A major obstacle to using set-theoretic semantics for a programming language is general recursion. Concretely, the fixed-point operator

fix : {A : Set} → (A → A) → A
fix f = f (fix f) 

can be defined in general-purpose programming languages. (The above definition works for a functional language, but the same kind of problem arises in any language with general recursion).

If we interpret fix in set theory, it says that for every set A and every map f : A → A there is a ∈ A such that f a = a. Indeed, just take a := fix f. However, if A has at least two elements, say a₁ and a₂, then the map g x := (if x = a₁ then a₂ else a₁) does not have a fixed point. So sets cannot be used to interpret general recursive functions.
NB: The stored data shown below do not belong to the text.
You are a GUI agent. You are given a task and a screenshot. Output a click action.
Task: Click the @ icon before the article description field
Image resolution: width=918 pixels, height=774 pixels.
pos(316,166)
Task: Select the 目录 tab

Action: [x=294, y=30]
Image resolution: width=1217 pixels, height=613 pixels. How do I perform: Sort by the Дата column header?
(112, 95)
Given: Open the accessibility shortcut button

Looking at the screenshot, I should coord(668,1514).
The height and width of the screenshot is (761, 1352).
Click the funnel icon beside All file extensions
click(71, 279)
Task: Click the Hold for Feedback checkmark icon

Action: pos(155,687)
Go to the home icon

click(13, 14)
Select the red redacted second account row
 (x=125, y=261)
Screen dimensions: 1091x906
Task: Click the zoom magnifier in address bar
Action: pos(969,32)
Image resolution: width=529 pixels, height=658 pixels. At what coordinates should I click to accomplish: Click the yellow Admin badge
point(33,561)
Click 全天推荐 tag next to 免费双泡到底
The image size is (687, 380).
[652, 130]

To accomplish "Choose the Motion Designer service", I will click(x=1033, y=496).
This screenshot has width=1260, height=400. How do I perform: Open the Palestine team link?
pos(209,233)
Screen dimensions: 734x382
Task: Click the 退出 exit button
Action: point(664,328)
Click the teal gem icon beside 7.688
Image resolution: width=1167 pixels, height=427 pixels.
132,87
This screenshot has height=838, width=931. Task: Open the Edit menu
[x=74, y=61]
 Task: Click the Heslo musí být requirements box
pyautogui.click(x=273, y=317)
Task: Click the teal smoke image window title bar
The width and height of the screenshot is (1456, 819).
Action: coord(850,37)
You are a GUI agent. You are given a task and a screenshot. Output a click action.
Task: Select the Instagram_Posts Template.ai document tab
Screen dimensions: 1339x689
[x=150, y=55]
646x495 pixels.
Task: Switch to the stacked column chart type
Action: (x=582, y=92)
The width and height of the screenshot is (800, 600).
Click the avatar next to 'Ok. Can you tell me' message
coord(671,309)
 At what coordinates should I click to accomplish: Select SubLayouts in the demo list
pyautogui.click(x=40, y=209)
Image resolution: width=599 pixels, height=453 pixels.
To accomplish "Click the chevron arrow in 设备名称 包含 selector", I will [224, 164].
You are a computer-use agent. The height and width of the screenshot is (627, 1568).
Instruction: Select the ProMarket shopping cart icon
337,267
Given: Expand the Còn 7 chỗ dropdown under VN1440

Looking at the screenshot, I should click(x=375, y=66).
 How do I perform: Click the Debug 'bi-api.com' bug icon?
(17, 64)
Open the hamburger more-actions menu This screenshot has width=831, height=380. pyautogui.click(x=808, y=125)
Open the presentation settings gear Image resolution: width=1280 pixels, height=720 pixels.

If we remove general recursion, but keep structural recursion (which is always guaranteed to terminate), then we can use set-theoretic semantics. For example Martin-Löf type theory can be interpreted in set theory, and so can Coq's calculus of inductive constructions, and Agda's type theory with inductive-recursive defintions. All of these languages strictly control what form of recursion is allowed (namely structural recursion), so as to prevent existence of fix.

Another obstacle to set-theoretic semantics is polymorphism, see John Reynold's classic paper Polymorphism is not set-theoretic.

If you are willing to switch to intuitionistic set theory, then set-theoretic semantics can be recovered. See Andy Pitt's Polymorphism is set-theoretic, constructively and Alex Simpon's Computational adequacy for recursive types in models of intuitionistic set theory.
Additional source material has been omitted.